Atualizado em 10.8.2021

  • “[...] Registro de candidatura ao cargo de prefeito. Ex-prefeito que teve suas contas rejeitadas pela Câmara Municipal em 1995. Ajuizamento de ação anulatória com intuito de desconstituir a decisão administrativa, quando prevalecia o entendimento consignado na Súmula 01 do TSE. [...] 2. O entendimento desta Corte é firme no sentido de que ‘rejeitadas as contas de Chefe do Poder executivo, por meio de decretos legislativos, antecedidos de pareceres da Corte de Contas, a Câmara Municipal não pode editar novo decreto, revogando os anteriores, sem ofensa ao art. 31, § 2º, in fine, da Constituição Federal’ [...]. Isto porque, ao contrário da coisa julgada judicial, que é absoluta, a coisa julgada administrativa é relativa, significando apenas que um determinado assunto, decidido administrativamente, não poderá ser rediscutido naquela via, mas apenas pelo Judiciário, em razão do princípio da inafastabilidade da função jurisdicional. Há mera preclusão de efeito interno, pois uma decisão jurisdicional administrativa continua a ser um ato administrativo, definitivo para a Administração, mas não para o Judiciário. [...]”

    (Ac. de 13.11.2008 no AgR-REspe nº 32534, rel. Min. Joaquim Barbosa.)

     

    “[...]. 5. A eventual aprovação da prestação de contas, dado seu caráter administrativo, não impede a análise de fatos a ela relacionados em procedimento criminal que investigue a possível prática de crime eleitoral. [...]”

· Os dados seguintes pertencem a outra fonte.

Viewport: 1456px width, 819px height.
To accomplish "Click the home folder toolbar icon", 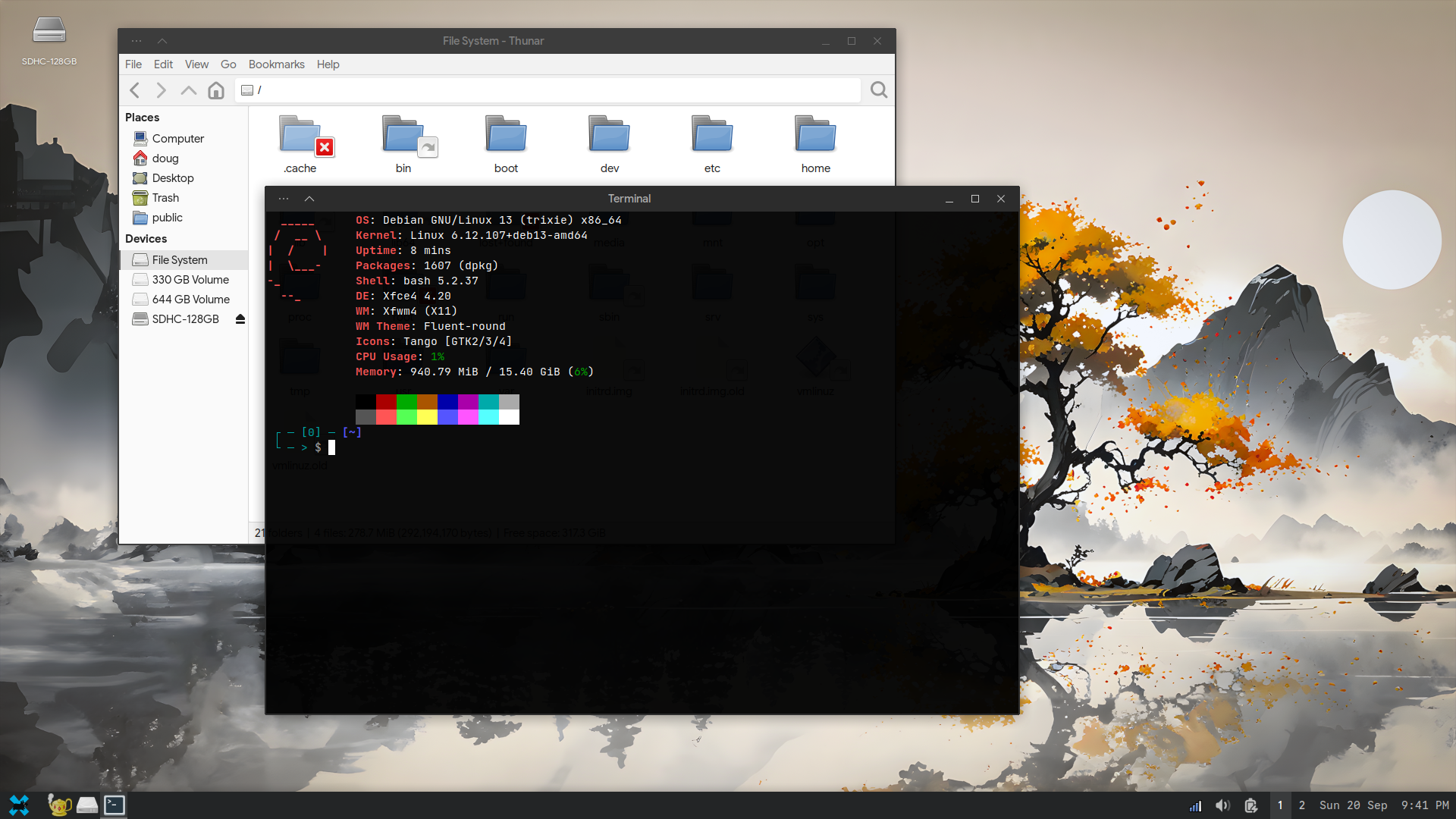I will (216, 90).
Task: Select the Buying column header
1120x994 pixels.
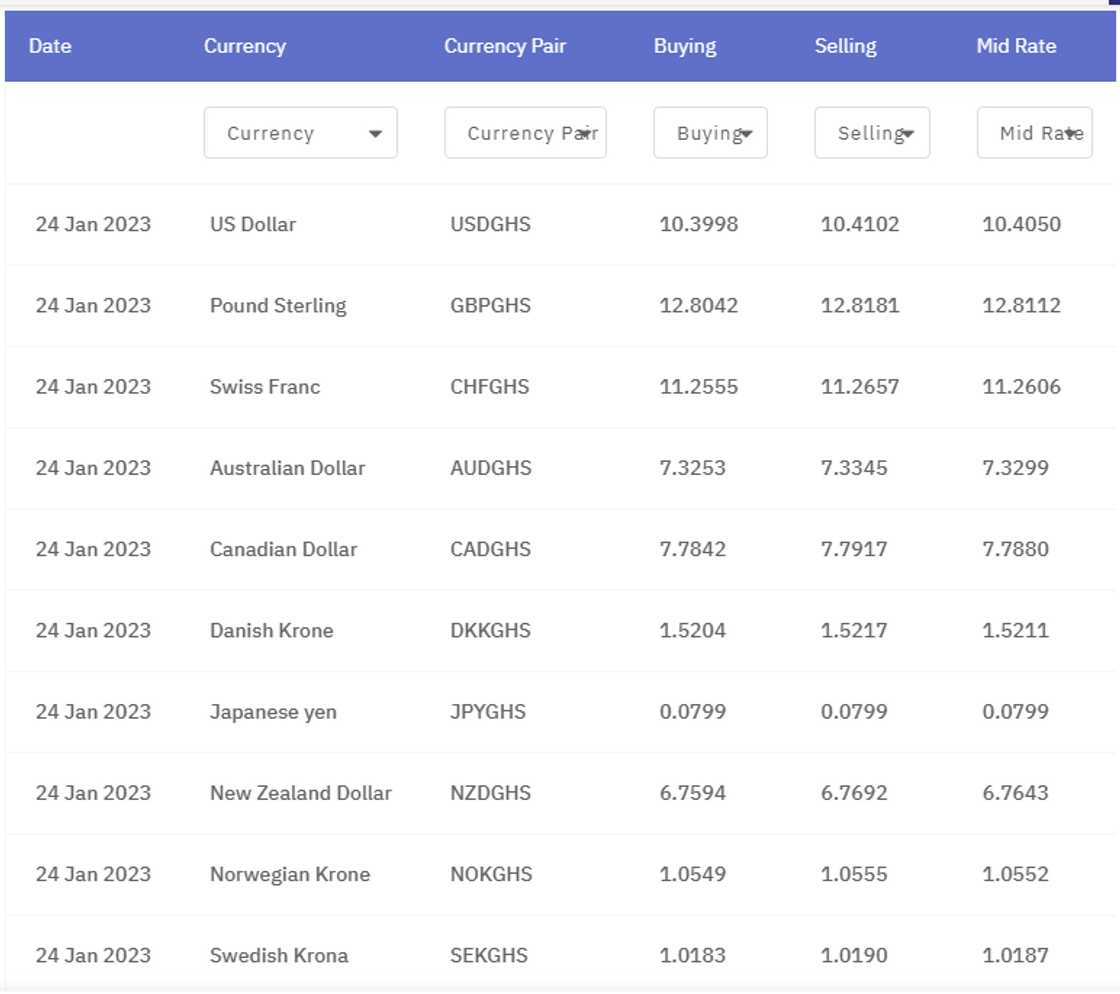Action: point(685,46)
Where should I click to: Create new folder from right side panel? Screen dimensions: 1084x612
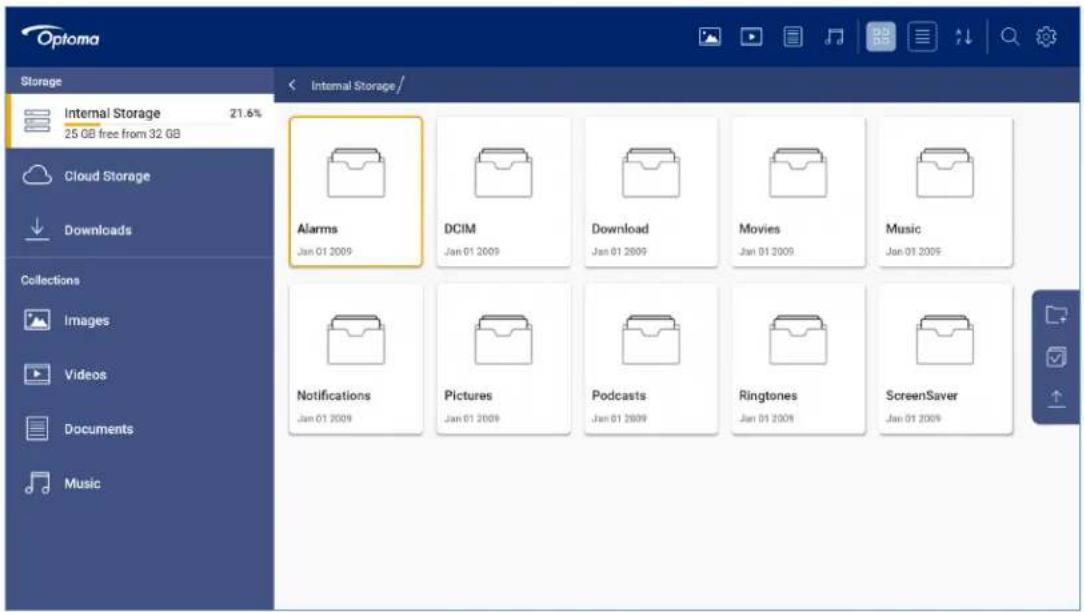pos(1056,315)
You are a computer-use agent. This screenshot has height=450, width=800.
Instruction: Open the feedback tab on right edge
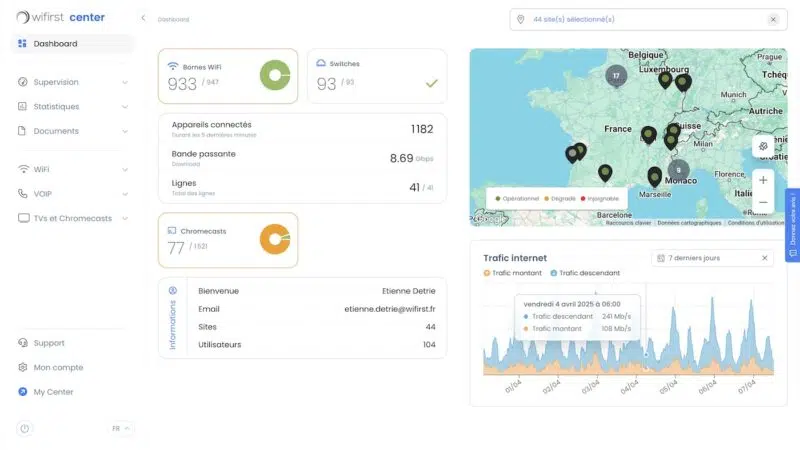coord(792,225)
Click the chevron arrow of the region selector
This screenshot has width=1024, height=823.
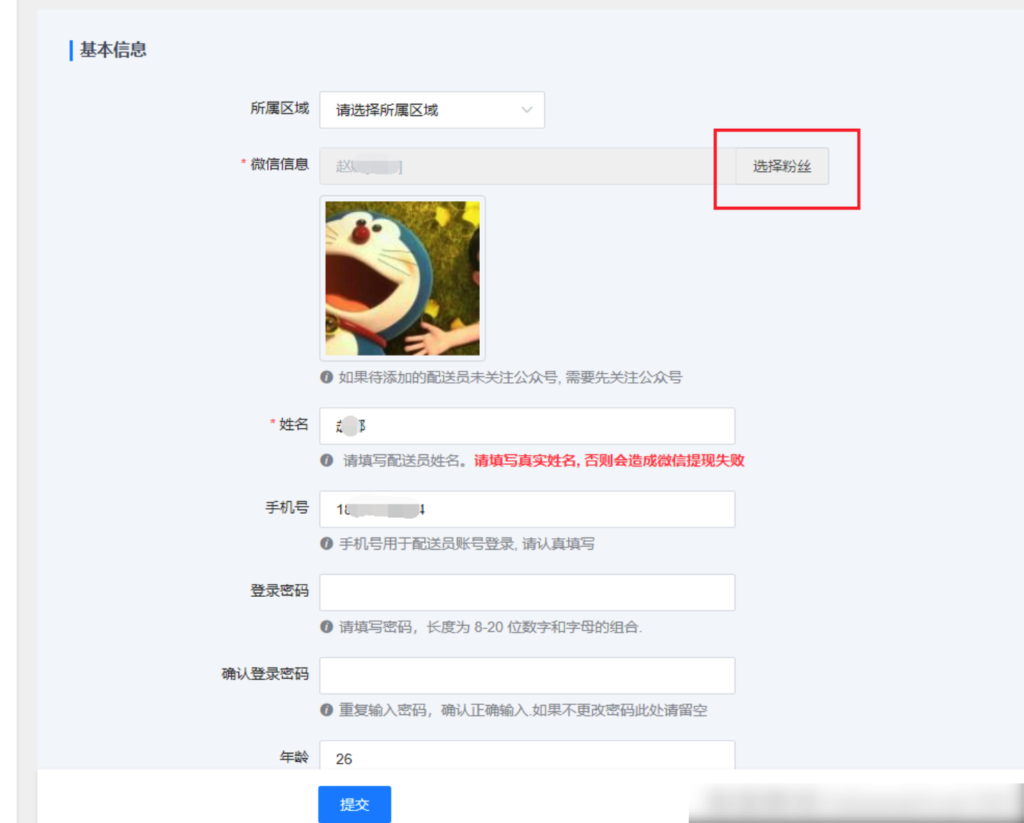[527, 110]
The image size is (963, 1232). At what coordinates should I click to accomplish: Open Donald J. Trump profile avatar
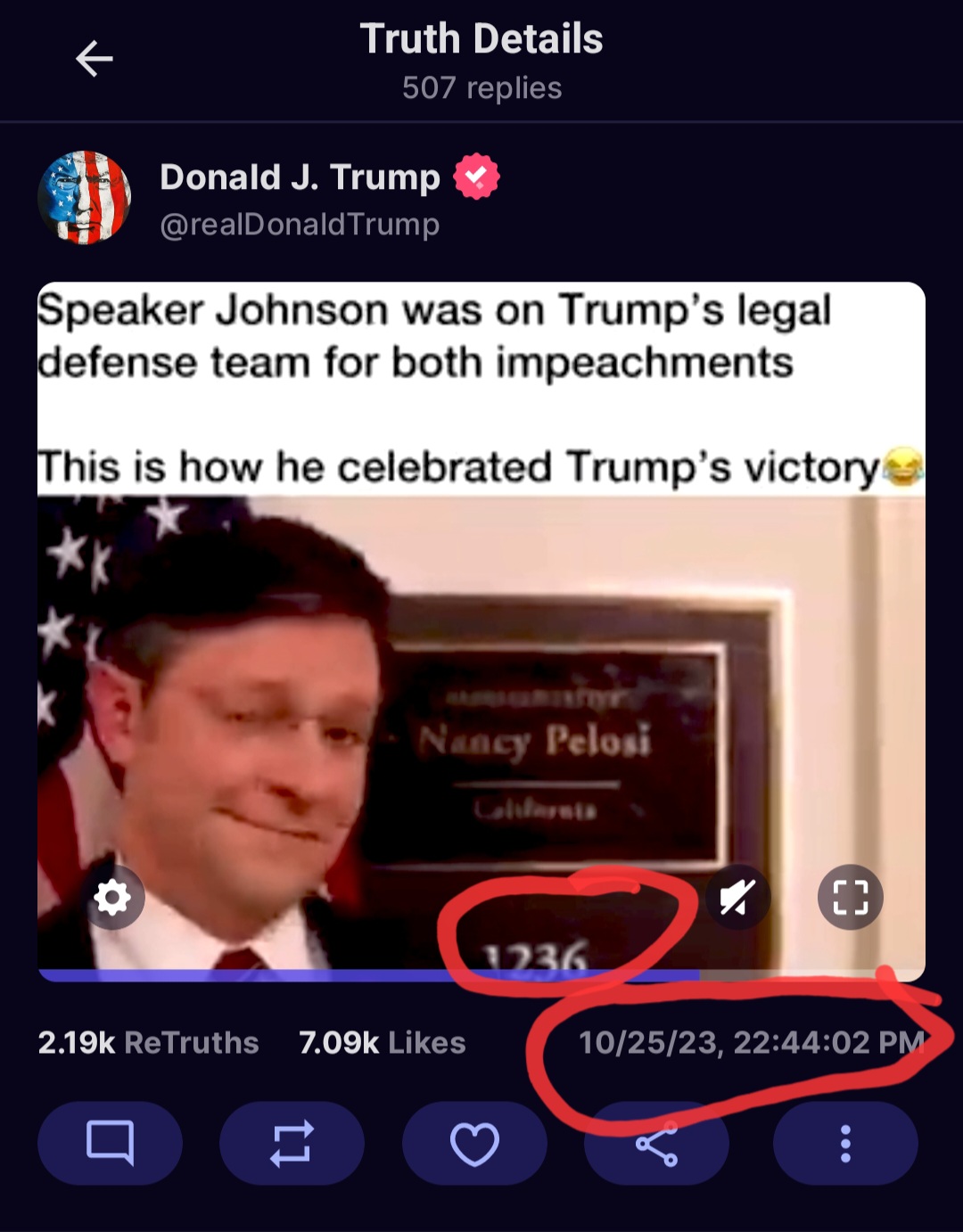pyautogui.click(x=85, y=197)
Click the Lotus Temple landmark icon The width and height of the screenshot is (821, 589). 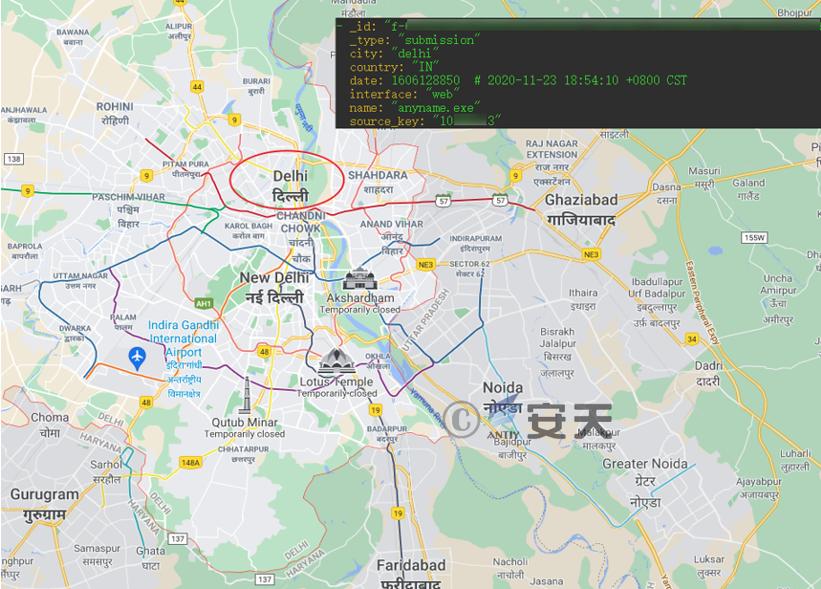tap(337, 362)

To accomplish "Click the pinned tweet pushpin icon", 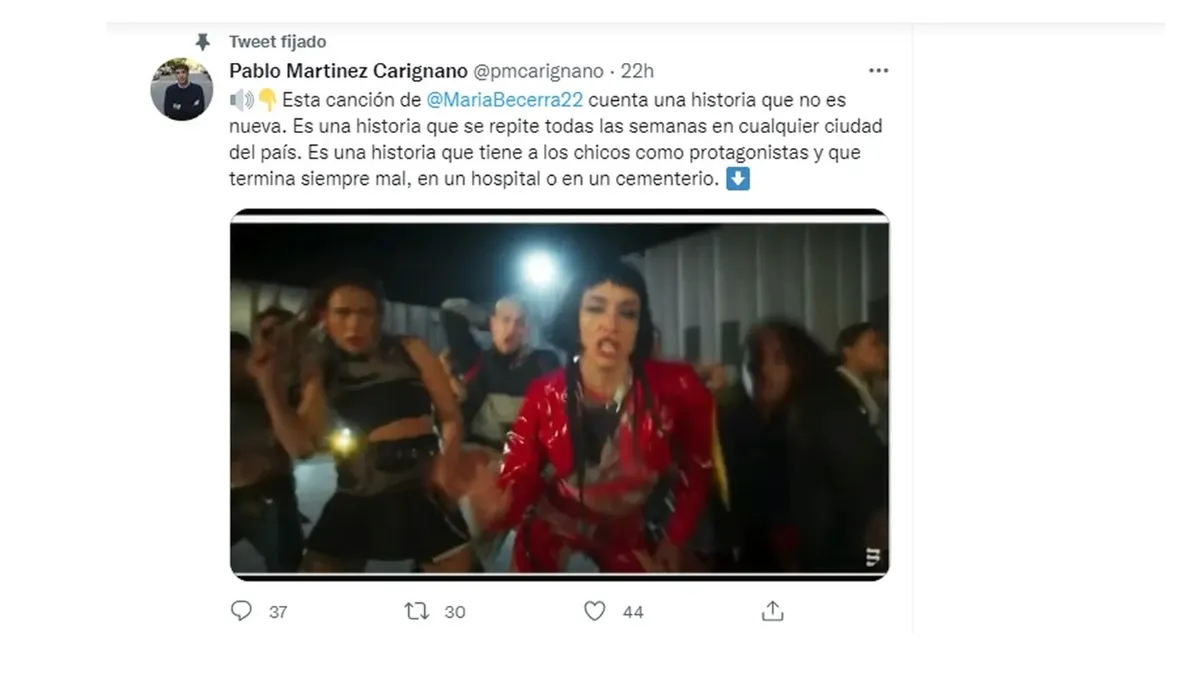I will coord(203,42).
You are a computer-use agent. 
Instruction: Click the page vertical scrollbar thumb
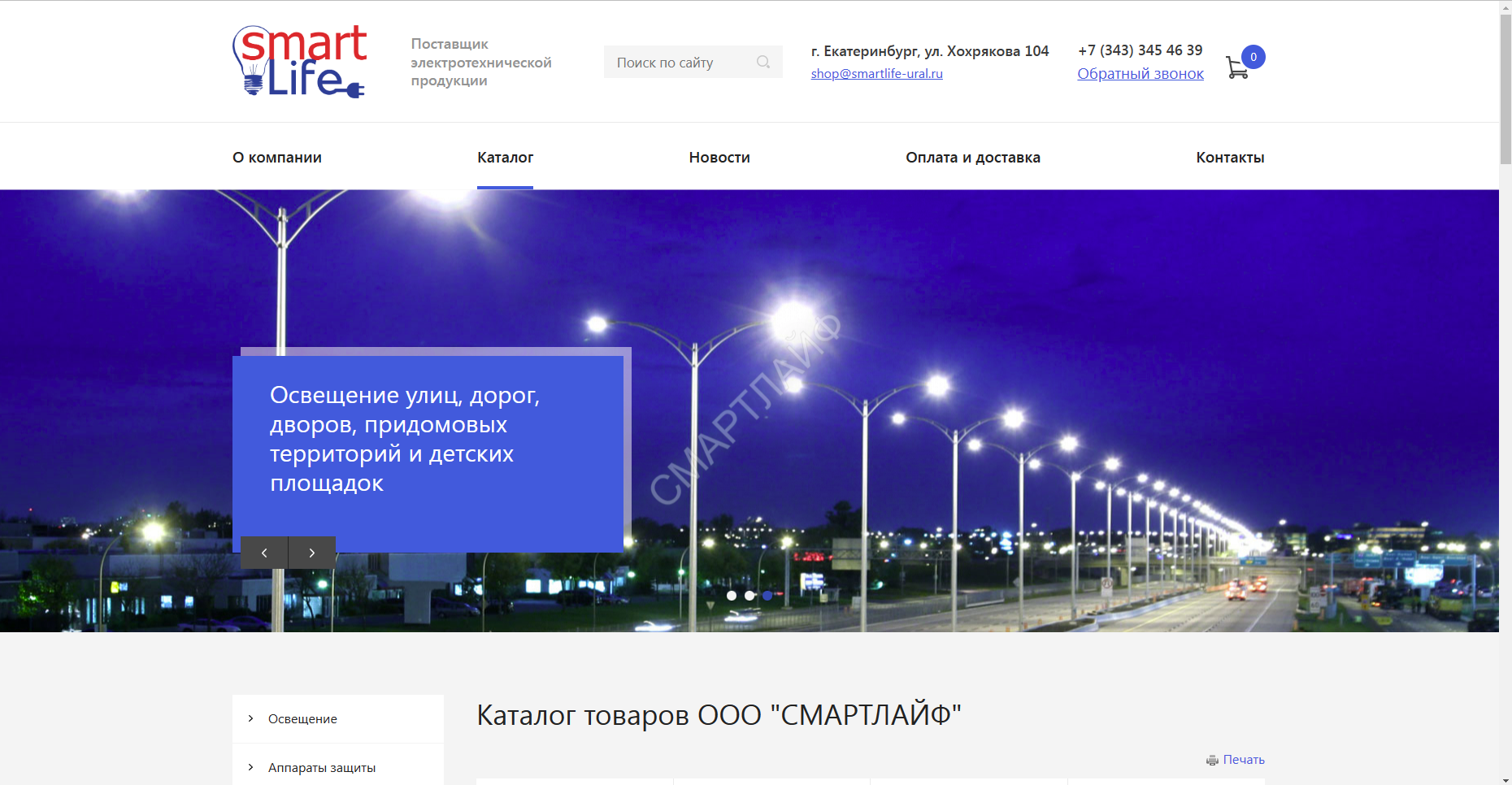[x=1505, y=89]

    (Ac. de 30.8.2007 no RHC nº 99, rel. Min. Caputo Bastos.)

     

    “[...] 2. A decisão judicial relativa à transferência de domicílio é de natureza administrativa, não fazendo coisa julgada. Pode, assim, ser atacada por mandado de segurança.”

    (Ac. de 14.2.2006 no AgRgAgRgREspe nº 24844, rel. Min. Humberto Gomes de Barros.)

     

    “[...] Representação. Pesquisa eleitoral. [...] Procedimento administrativo. Existência de coisa julgada. [...] 1. A existência de representação já julgada com o objetivo de apurar irregularidade de pesquisa eleitoral impede a interposição de uma nova ação no mesmo sentido.” NE: Trecho do voto-vista: “[...] no caso não há lide, mas mero procedimento administrativo destinado a aferir se determinadas obrigações foram ou não atendidas. Nesse contexto, creio ser possível falar em coisa julgada lato sensu [...]”.

    (Ac. de 4.11.2003 no Respe nº 21021, rel. Min. Francisco Peçanha Martins, rel. designado Min. Fernando Neves.)